中村真一郎さんとお会いしてお話を伺ったのは、昭和57年(1982)のことだった。大正7年(1918)東京日本橋にお生まれだから、当時64歳。何の予備知識もない私に知人はただ王朝文学を開拓した小説家として紹介した。病み上がりで元気がなかった。結婚したばかりであった。漱石の残した漢詩と英詩について研究していた。数量的には圧倒的に漢詩が多いことと質的にも英詩よりも漢詩のほうが勝っていると自説を述べた。さらに、日本の作家で外国語で詩を書く場合は漢詩が圧倒的に多いと付け加えた。きわめて慎重に淡々と物静かに話す。こちらを見つめるともなく見つめている。博覧強記。やさしさに満ちている。教養と品性の何たるかを空気で伝授する銀髪の老人の素性を知ったのは帰国後のことだった。
 氏は東大仏文科卒業後、福永武彦、加藤周一らとグループを結成し、「死の影の下に」で戦後派作家として注目された。その後は、二十世紀西欧文学の手法を取り入れて、「空中庭園」など数多くの小説を発表。「四季」4部作が代表作。また、「頼山陽とその時代」で芸術選奨、「蠣崎波響の生涯」で読売文学賞を受賞。放送劇の脚本なども手掛け、映画「モスラ」の原作者の一人としても知られている。『感情旅行』の古河公方時代について書かれた文章は次のようなものだ。

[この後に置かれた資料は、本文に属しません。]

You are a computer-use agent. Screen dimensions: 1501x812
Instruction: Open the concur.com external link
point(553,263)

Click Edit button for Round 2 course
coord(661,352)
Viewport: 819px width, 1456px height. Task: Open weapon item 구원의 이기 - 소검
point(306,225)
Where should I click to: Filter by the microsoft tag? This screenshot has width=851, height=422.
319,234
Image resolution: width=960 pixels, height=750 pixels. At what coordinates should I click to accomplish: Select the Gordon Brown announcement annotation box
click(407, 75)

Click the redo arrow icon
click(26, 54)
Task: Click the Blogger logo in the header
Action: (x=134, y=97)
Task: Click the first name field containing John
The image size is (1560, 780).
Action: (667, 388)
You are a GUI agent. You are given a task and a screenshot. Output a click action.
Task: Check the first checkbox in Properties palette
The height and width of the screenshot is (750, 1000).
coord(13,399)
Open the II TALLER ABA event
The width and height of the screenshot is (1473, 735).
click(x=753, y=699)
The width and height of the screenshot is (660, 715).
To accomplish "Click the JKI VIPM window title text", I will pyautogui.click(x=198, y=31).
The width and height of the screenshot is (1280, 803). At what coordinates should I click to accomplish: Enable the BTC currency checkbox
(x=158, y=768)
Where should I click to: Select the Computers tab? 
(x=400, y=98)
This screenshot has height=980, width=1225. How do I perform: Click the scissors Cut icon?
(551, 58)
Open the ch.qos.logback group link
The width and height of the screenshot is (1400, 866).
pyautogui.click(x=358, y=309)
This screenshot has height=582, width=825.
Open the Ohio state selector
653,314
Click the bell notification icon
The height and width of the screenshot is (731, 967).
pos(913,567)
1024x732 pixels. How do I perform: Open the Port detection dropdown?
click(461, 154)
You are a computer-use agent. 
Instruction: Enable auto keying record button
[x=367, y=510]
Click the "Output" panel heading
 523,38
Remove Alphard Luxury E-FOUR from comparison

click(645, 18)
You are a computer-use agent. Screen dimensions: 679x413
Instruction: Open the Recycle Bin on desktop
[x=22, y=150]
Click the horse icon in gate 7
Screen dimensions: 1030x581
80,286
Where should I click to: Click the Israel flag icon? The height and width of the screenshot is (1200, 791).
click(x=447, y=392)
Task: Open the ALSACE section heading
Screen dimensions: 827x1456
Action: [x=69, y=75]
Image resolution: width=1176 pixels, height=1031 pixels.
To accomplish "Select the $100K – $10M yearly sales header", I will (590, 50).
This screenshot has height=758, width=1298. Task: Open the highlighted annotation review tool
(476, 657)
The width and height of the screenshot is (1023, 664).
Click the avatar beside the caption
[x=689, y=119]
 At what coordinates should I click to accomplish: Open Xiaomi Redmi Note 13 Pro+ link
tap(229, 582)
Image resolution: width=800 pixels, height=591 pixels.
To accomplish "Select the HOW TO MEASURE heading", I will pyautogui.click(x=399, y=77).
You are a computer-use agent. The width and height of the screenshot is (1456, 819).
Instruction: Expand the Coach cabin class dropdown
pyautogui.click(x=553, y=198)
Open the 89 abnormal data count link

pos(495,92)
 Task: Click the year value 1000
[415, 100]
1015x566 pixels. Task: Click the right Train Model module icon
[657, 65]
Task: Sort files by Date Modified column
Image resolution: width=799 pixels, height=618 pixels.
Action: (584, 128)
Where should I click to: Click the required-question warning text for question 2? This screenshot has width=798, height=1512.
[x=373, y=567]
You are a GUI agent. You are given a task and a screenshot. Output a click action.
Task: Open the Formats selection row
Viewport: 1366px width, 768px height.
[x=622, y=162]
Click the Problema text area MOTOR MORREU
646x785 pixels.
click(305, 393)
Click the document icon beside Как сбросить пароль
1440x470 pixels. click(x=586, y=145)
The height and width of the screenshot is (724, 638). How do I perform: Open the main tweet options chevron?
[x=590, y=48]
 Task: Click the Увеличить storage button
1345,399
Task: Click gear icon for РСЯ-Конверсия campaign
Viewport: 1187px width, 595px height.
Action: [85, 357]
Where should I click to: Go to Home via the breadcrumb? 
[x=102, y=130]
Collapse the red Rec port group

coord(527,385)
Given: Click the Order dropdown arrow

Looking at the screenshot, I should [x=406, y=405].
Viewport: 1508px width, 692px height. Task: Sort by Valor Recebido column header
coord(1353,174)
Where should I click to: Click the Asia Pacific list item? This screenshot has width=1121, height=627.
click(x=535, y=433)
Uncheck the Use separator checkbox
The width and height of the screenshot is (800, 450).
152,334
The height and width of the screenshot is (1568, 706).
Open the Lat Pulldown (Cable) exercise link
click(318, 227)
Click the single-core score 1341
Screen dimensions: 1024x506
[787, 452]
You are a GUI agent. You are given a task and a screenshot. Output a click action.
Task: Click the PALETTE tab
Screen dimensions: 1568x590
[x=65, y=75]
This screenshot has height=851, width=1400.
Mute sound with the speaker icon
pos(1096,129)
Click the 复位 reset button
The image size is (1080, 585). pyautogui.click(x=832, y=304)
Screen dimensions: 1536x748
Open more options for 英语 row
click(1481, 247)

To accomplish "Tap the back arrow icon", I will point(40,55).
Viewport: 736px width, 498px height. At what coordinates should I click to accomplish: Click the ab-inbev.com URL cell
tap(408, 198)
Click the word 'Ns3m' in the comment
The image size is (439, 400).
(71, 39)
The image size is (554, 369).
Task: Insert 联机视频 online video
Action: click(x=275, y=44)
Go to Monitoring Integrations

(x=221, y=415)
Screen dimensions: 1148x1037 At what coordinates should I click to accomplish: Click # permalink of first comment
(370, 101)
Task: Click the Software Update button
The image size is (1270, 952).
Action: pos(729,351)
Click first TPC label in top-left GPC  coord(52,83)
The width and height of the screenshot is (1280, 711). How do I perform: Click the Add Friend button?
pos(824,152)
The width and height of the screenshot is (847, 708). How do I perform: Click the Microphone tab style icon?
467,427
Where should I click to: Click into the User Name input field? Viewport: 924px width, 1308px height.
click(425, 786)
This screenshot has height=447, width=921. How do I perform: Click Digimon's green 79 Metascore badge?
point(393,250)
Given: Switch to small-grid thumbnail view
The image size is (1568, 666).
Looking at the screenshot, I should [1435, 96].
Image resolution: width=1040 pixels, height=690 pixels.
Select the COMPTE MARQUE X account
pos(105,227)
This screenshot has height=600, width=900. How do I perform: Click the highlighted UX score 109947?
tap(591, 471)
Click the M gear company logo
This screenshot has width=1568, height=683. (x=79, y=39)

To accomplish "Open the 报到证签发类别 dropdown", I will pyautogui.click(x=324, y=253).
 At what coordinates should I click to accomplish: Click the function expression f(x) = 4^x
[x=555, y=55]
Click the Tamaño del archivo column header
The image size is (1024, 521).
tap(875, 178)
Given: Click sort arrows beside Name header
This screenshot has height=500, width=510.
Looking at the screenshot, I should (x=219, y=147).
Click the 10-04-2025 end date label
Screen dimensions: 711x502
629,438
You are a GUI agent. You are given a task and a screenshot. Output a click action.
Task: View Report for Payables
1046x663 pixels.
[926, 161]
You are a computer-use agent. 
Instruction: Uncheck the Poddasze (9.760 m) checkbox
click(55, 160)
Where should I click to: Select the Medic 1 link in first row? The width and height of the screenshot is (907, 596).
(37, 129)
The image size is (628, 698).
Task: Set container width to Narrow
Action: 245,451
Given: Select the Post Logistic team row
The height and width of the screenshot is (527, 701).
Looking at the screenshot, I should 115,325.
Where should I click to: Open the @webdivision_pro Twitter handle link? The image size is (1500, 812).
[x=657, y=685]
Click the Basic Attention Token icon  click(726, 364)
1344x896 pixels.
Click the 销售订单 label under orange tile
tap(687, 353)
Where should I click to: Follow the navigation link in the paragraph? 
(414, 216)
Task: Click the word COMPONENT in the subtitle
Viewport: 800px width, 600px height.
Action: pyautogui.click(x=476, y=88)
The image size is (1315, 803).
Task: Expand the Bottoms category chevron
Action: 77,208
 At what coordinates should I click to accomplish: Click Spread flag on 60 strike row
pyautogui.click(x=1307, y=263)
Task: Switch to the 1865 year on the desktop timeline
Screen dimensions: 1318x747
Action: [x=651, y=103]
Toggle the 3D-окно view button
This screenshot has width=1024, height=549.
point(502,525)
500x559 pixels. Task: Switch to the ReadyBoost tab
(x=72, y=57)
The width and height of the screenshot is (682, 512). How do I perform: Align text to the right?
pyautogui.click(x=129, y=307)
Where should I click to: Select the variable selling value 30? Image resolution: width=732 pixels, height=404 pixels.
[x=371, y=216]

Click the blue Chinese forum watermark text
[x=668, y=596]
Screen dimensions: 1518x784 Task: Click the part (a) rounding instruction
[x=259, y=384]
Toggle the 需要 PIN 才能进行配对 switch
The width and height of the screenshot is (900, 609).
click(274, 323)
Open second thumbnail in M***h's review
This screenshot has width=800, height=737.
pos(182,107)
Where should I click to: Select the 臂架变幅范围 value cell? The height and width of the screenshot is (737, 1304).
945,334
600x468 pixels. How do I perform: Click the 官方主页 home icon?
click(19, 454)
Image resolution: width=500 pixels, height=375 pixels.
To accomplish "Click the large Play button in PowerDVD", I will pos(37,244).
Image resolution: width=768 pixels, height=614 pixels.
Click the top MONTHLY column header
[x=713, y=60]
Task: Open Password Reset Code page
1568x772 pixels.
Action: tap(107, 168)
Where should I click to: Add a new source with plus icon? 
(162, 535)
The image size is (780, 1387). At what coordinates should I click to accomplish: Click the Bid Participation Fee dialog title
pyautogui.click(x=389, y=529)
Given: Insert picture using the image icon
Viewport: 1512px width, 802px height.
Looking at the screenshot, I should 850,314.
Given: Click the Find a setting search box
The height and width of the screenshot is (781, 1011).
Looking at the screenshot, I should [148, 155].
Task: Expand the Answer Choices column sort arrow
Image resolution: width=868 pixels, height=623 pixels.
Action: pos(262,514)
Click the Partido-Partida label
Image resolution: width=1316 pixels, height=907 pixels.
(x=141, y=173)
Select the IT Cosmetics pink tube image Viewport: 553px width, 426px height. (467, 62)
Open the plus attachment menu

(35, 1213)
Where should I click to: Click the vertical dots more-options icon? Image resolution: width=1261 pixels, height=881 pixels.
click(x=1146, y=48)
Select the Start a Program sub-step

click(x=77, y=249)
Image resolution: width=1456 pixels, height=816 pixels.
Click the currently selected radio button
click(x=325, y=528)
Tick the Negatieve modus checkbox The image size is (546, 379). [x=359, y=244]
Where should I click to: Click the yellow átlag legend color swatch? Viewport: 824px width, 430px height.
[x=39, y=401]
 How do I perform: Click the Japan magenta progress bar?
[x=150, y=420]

「今〔昭和30年〕はここの市も東京都近くの田舎町に過ぎないが、当時は逆に、東京の方が、ここの首都の(と云うのは、関東は当時、半独立国だといってもいいくらい、京都から行政的には自立してたんだろうからね)衛星小都市だったんだろう。漸く太田道灌が江戸城を築いたかどうか、と云う頃だ」

氏の『文章読本』(新潮文庫)をまた読んでみたい。